-- BEGIN EXTRACTED TEXT --

Monday, January 6, 2003

02 Woman of the Year

Previous Winners: 1992: H. Ross Perot, 1993: St. Francis of Assisi, 1994: Newt Gingrich, 1995: Cal Ripken Jr., 1996: The Bob Dole Campaign, 1997: Dolly the Sheep, 1998: El Nino, 1999: Belinda Jensen, 2000: The Taco Bell Chihuahua, 2001: Randy Moss

As the selection committee gathered to begin the process of voting for the Newsletter's 11th annual Woman of the Year, members made it very clear that this year they finally wanted to select somebody who accurately reflected what the award is all about. Unfortunately since the turnover on the committee has been historically high due to the internal and sometimes public tri-partisan bickering bringing deliberations at times to a complete standstill, no one remaining was quite sure what the award really is supposed to be about. Still there was a general feeling that some of the last few recipients were picked more for the flash and attention than for being the best representation of the Woman of the Year.

-- END EXTRACTED TEXT --
-- BEGIN RECORD LIST --

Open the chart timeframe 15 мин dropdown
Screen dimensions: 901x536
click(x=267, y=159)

-- END RECORD LIST --
-- BEGIN RECORD LIST --

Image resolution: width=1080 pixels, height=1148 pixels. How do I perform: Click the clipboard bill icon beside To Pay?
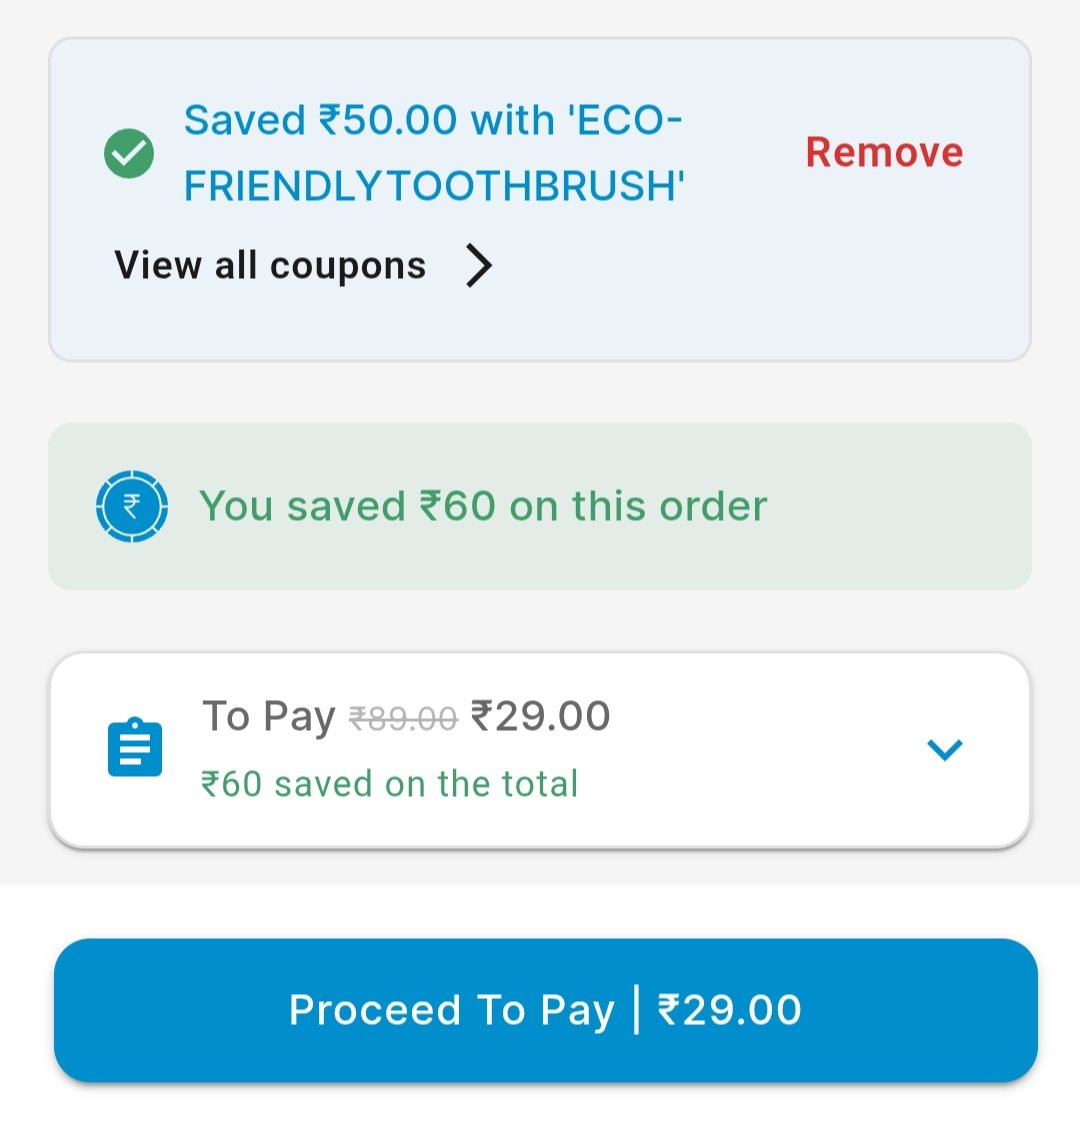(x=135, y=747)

-- END RECORD LIST --
-- BEGIN RECORD LIST --

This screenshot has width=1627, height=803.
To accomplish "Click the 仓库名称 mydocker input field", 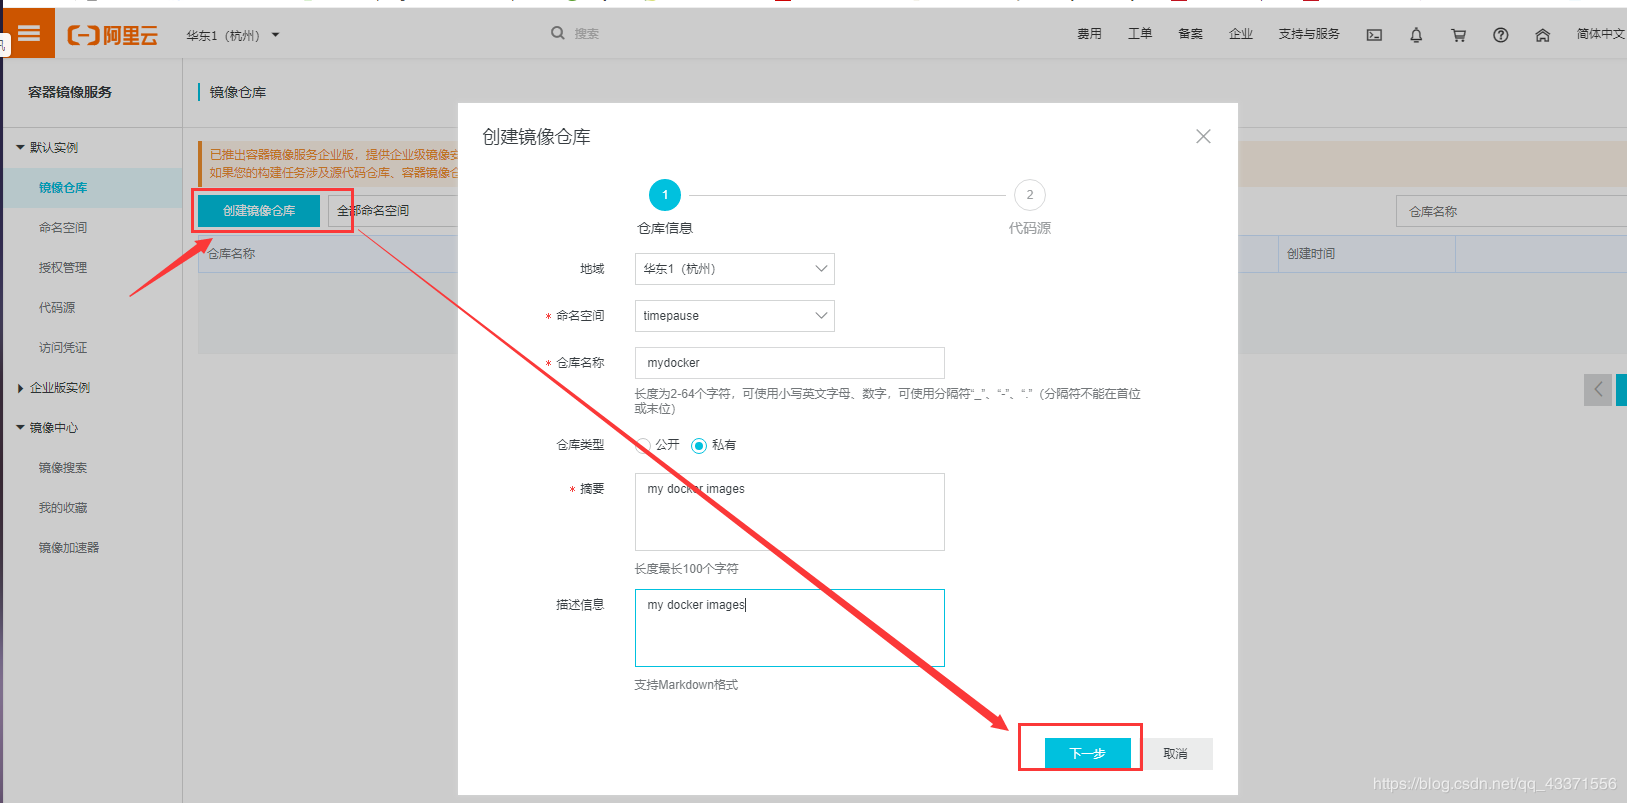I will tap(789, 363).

-- END RECORD LIST --

= AIM =
Copy out the Woman of the Year text above in full, word for word.

= CORRECT OUTPUT =
Monday, January 6, 2003

02 Woman of the Year

Previous Winners: 1992: H. Ross Perot, 1993: St. Francis of Assisi, 1994: Newt Gingrich, 1995: Cal Ripken Jr., 1996: The Bob Dole Campaign, 1997: Dolly the Sheep, 1998: El Nino, 1999: Belinda Jensen, 2000: The Taco Bell Chihuahua, 2001: Randy Moss

As the selection committee gathered to begin the process of voting for the Newsletter's 11th annual Woman of the Year, members made it very clear that this year they finally wanted to select somebody who accurately reflected what the award is all about. Unfortunately since the turnover on the committee has been historically high due to the internal and sometimes public tri-partisan bickering bringing deliberations at times to a complete standstill, no one remaining was quite sure what the award really is supposed to be about. Still there was a general feeling that some of the last few recipients were picked more for the flash and attention than for being the best representation of the Woman of the Year.